Gary Martin of Pikalok Farming in Firebaugh was using poultry manure on the farm until it became prohibitively expensive. He then turned to cover crops and municipal compost to improve water infiltration, soil structure, water retention and increase organic matter. After three years, he added gypsum to improve the soil health.

He found that planting a cover crop without irrigation is a gamble.

“The net value of the cover crop is negative if it doesn’t grow (because of a lack of rain),” Martin says. “Composting is more of a sure bet.”

Bowles Farm is experimenting with using a native plant cover crop.

“Native plants are designed to grow when we get moisture, and go away when we don’t,” says Bowles Farm Executive Vice President Derek Azevedo.

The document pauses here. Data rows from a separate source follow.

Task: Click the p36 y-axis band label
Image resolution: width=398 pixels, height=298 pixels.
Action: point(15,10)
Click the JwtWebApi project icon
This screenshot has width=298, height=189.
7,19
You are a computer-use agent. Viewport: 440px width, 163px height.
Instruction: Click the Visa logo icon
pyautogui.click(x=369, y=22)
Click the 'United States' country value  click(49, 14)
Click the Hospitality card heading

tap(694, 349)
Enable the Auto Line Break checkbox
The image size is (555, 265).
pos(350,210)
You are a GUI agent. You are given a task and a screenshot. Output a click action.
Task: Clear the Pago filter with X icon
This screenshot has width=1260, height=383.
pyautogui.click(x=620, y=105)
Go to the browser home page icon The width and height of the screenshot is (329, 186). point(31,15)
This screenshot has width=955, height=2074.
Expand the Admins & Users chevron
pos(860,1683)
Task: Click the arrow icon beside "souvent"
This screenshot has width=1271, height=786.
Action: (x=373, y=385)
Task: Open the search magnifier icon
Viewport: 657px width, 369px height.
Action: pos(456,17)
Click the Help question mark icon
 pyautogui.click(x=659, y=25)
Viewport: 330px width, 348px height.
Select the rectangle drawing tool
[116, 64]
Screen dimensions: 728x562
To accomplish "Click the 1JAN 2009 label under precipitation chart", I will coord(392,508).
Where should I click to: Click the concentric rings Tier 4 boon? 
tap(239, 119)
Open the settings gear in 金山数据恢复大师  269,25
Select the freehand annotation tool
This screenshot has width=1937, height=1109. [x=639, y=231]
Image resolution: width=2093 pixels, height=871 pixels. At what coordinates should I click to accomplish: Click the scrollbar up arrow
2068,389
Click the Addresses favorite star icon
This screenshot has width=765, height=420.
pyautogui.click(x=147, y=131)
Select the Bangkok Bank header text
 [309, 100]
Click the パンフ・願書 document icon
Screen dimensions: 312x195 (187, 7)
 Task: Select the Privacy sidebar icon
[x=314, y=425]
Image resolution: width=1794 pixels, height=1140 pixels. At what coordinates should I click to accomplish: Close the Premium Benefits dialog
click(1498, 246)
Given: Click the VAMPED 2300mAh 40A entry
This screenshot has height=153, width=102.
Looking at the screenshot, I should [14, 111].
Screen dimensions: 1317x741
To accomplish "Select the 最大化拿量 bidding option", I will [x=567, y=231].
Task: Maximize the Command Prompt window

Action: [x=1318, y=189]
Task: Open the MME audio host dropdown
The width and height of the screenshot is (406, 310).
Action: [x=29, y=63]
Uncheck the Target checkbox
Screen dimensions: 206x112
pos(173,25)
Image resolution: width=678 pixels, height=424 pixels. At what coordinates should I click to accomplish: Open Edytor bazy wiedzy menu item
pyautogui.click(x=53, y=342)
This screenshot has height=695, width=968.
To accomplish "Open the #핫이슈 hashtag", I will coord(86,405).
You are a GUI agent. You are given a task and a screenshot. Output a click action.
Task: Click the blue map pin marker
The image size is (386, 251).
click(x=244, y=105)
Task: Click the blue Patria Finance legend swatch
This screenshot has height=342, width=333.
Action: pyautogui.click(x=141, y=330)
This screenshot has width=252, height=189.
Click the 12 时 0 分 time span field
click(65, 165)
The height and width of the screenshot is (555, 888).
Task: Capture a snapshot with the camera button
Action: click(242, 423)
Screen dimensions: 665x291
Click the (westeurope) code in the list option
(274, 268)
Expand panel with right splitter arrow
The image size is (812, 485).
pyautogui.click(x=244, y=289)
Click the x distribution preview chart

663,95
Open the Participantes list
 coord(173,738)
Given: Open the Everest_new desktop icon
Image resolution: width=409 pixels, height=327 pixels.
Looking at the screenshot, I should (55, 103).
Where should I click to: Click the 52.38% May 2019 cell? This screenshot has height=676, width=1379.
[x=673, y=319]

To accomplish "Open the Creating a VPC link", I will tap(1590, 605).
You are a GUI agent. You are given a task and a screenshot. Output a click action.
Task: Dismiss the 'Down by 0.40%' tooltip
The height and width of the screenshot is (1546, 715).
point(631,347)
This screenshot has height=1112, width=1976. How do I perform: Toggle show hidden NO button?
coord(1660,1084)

The company is also working on writing a carbon plan to map out how much carbon a cotton farm in Merced County can capture. The trial is managed with a multi-species cover crop, strip tillage, untreated seeds, fungal-dominated compost inoculation and a reduction in synthetic nitrogen.

Cotton Fits The Bill

Rebecca Daeschner represented the Los Angeles-based luxury women’s wear brand CO (CO-collections.com), which in its current collection sells a ruched cotton top for $725, a cotton button down shirt for $795 and a short-sleeved cotton dress for $795.

“We’re interested in making products that stand the test of time, stay out of landfills, eliminating waste,” Daeschner says.

The company currently sources its high-end materials mainly from Italy but is interested in transitioning to fabrics that are not only high-quality but also have a reduced environmental footprint.